広告を見ると確かにいろいろな間取りの分譲住宅がありますが、突飛な間取りはありません。誰にも受け入れられる一般的な間取りになっています。
一方注文住宅は、日本と同様に書店などでプラン集を売っていますが、先ほど書いたように比較的富裕層が新築するためのプランで、一般の人に参考になるかどうかわかりません。
突飛な間取りであっても、将来の売却時に売りづらくて価格が安くなっても富裕層は困らないのです。
アメリカの場合、一生のうちに数回以上引っ越しすることが普通で、その都度自宅を買い替えるので、住宅も売りやすさを一番に間取りを考えます。

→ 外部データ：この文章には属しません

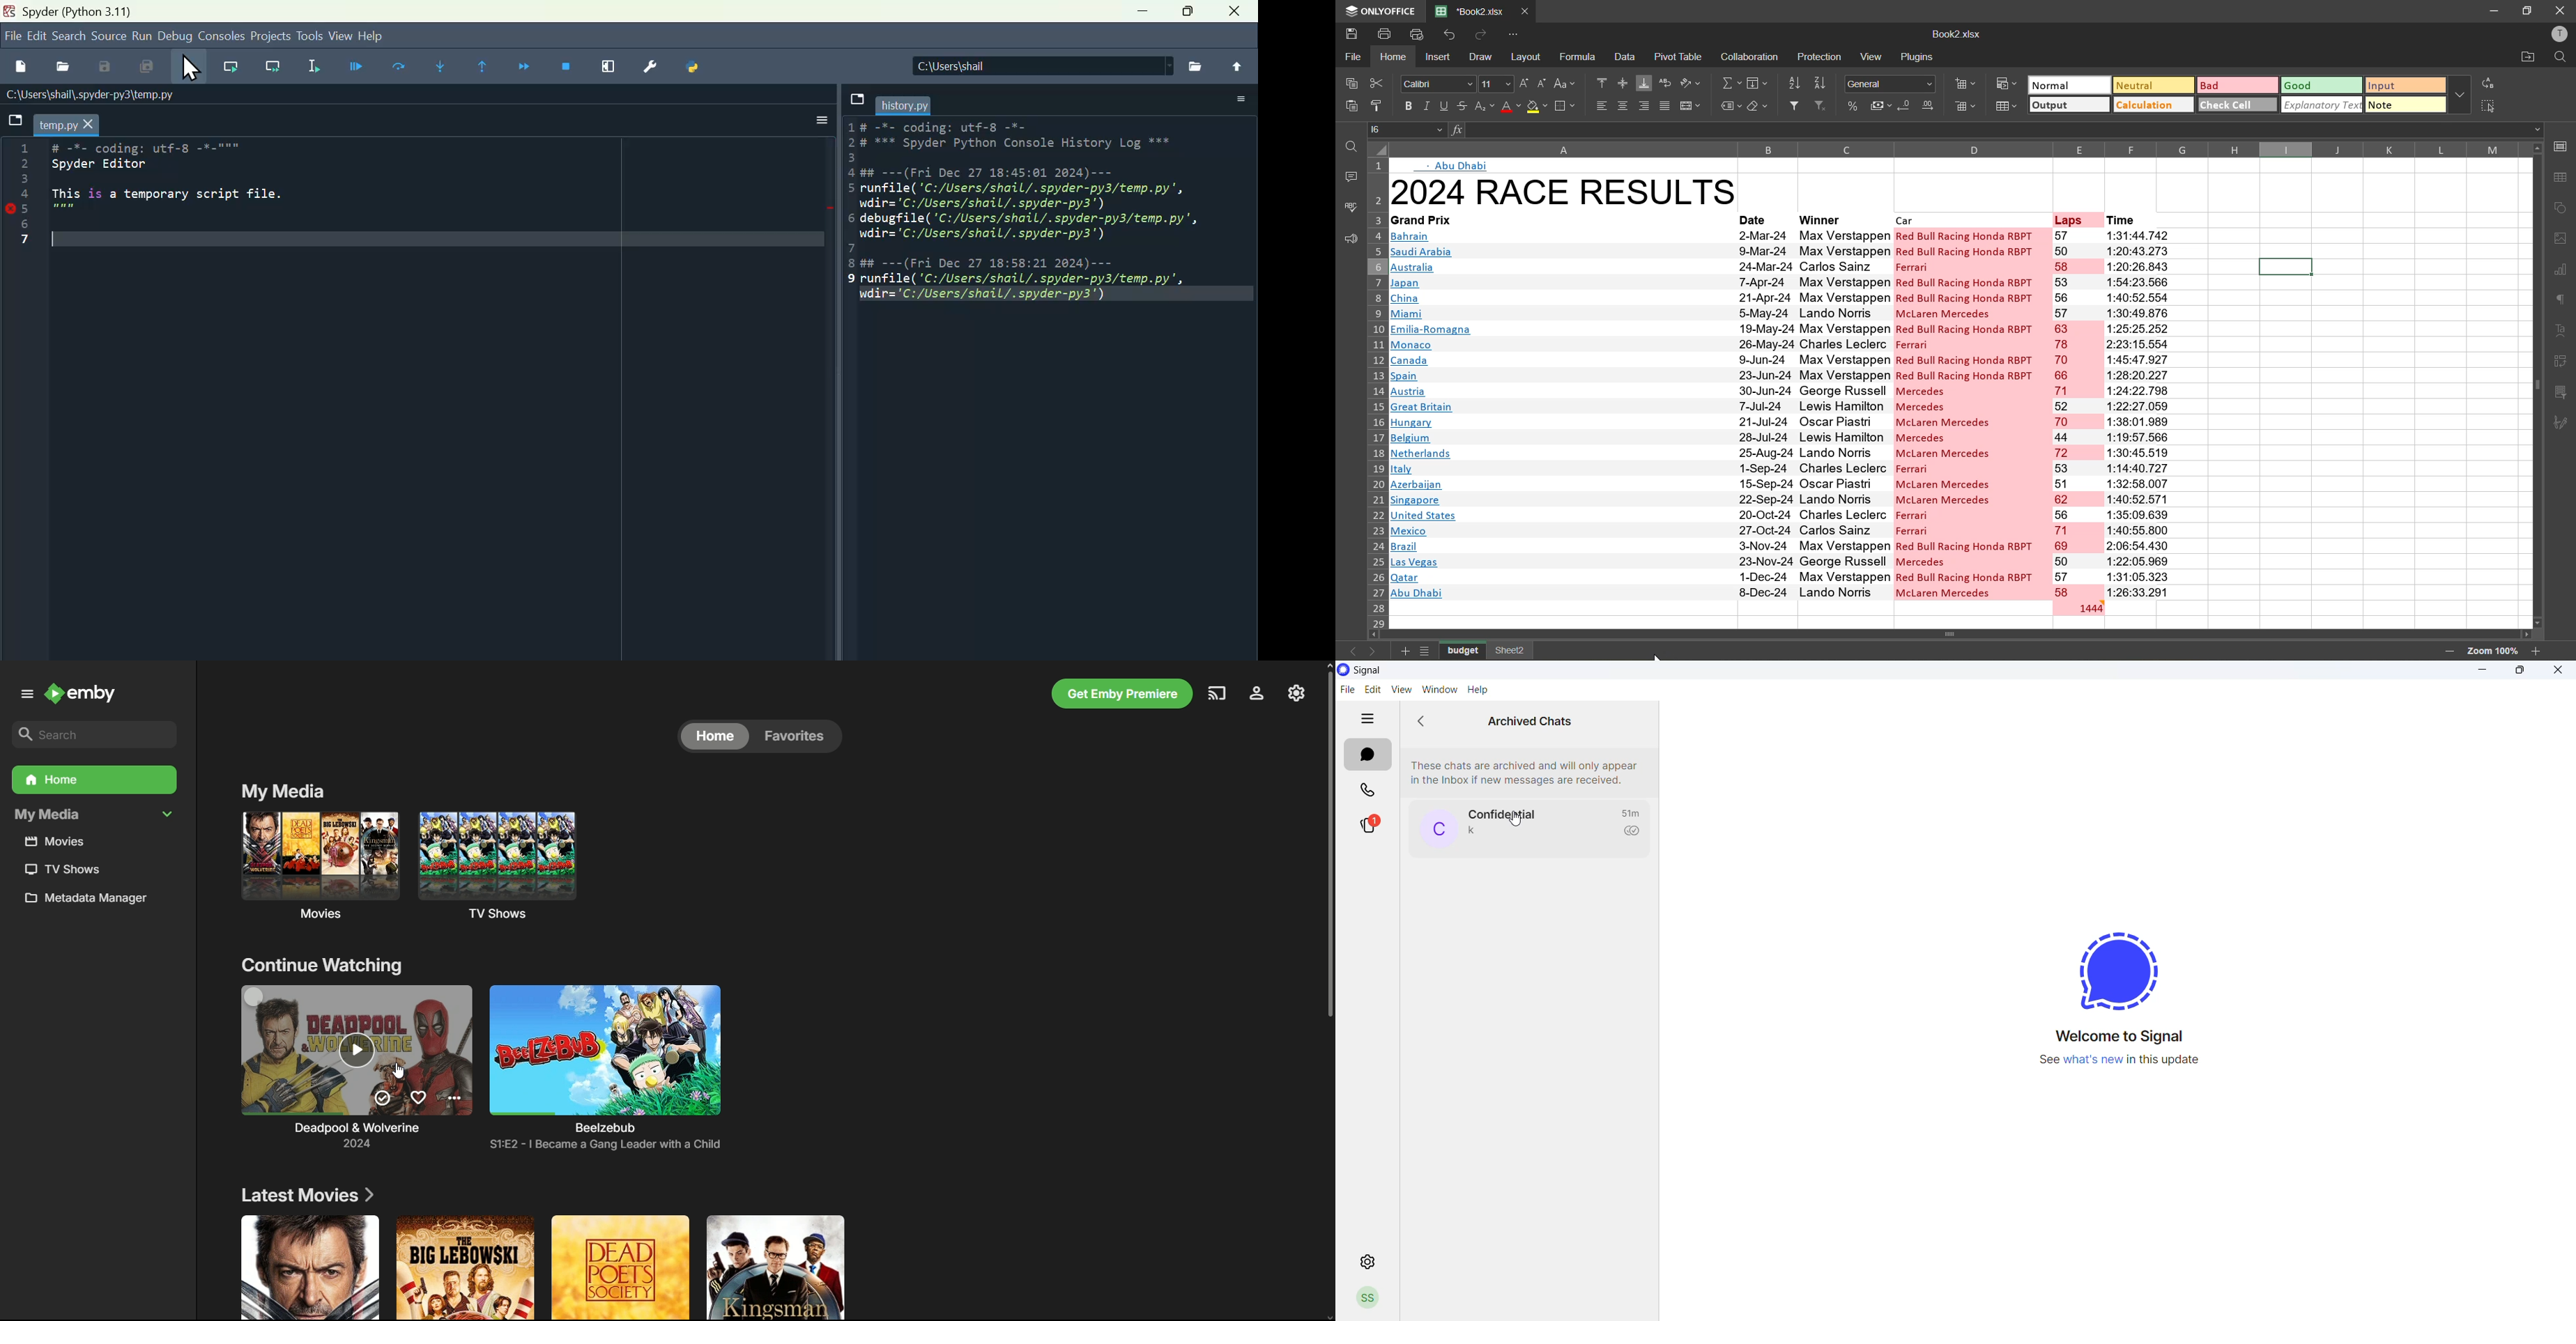 Image resolution: width=2576 pixels, height=1344 pixels. What do you see at coordinates (1400, 690) in the screenshot?
I see `view` at bounding box center [1400, 690].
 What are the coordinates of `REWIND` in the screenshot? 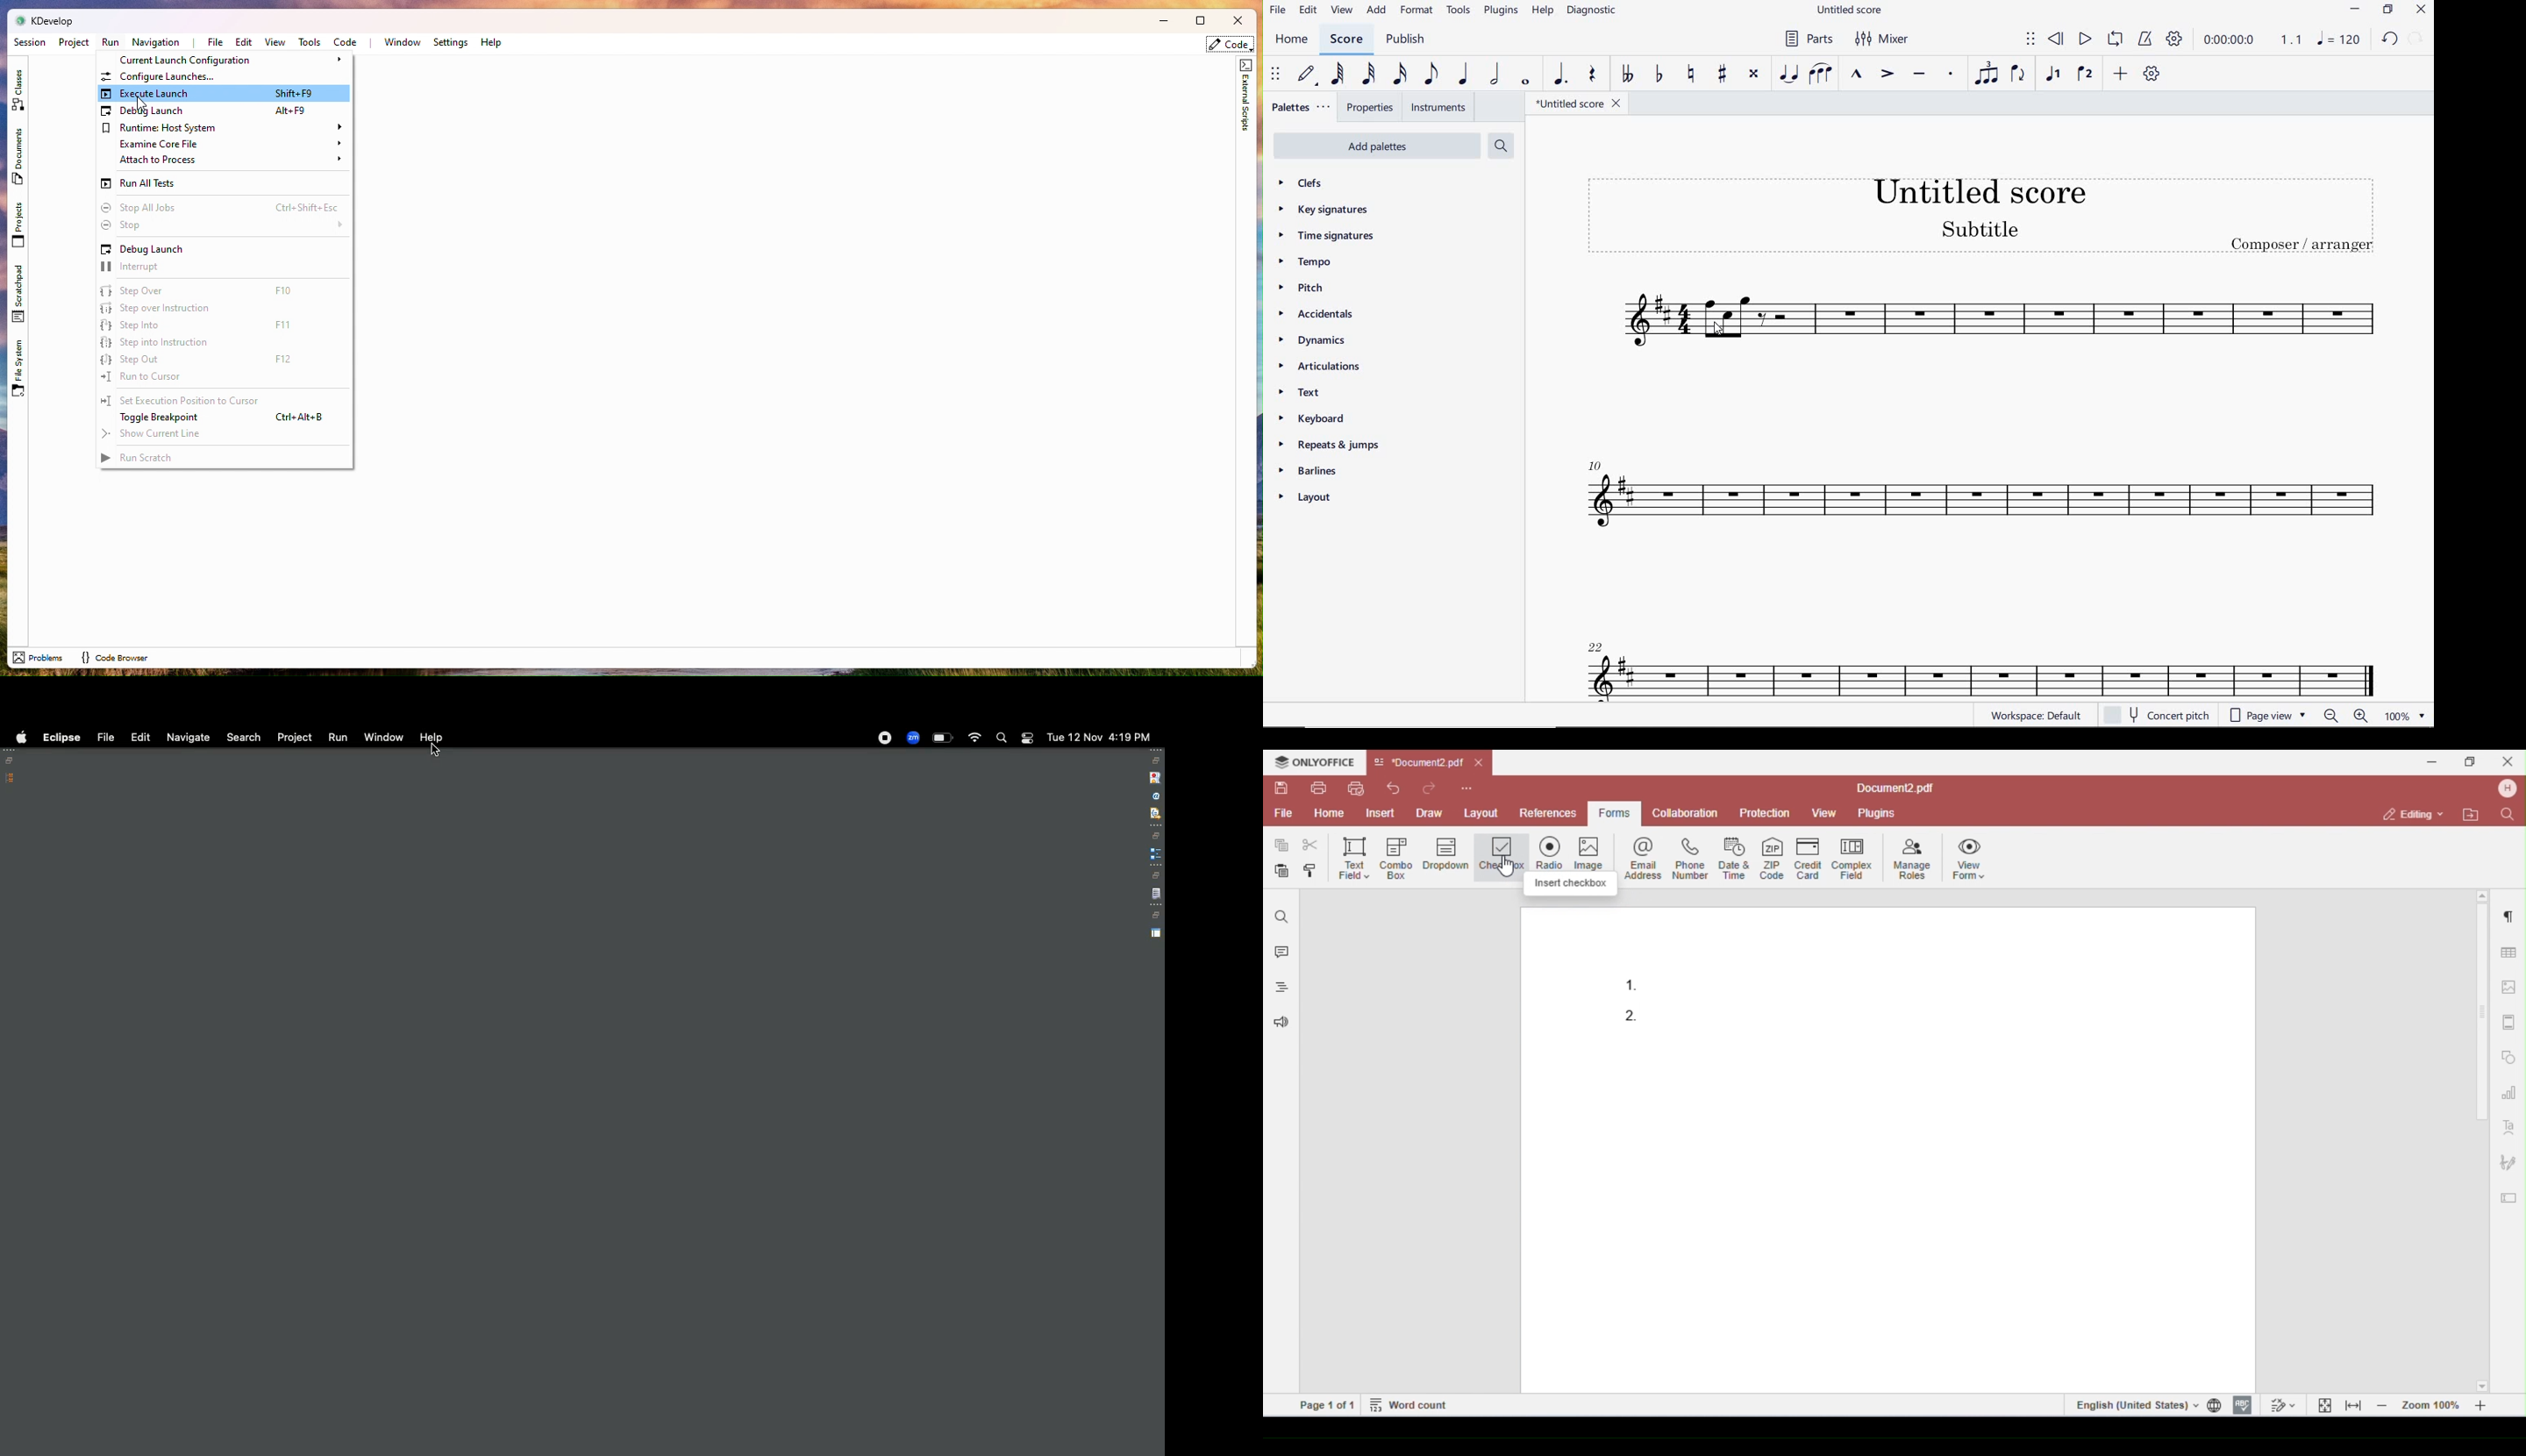 It's located at (2059, 38).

この点日本と異なるところです。
最近では日本でも住宅の資産価値を重視する人が増えていますが、資産価値を将来の売却可能価格と考えれば、アメリカ的な考え方は理にかなっていると思います。
資産価値を重視するのに、自分の家族のためだけの特殊な間取りにすることは意向に反することになります。
その点、分譲マンションは多少の流行はありますが、誰でも受け入れられる間取りが多いので、築後50年超のマンションでも流通しています。
ちなみに金融機関の評価上、特殊な間取りや建築単価が高すぎる豪華な住宅は、競売の際も売却が難しいとして低めに評価することになっています。
どちらの国が良いかという問題ではありません。参考までにお話しした次第です。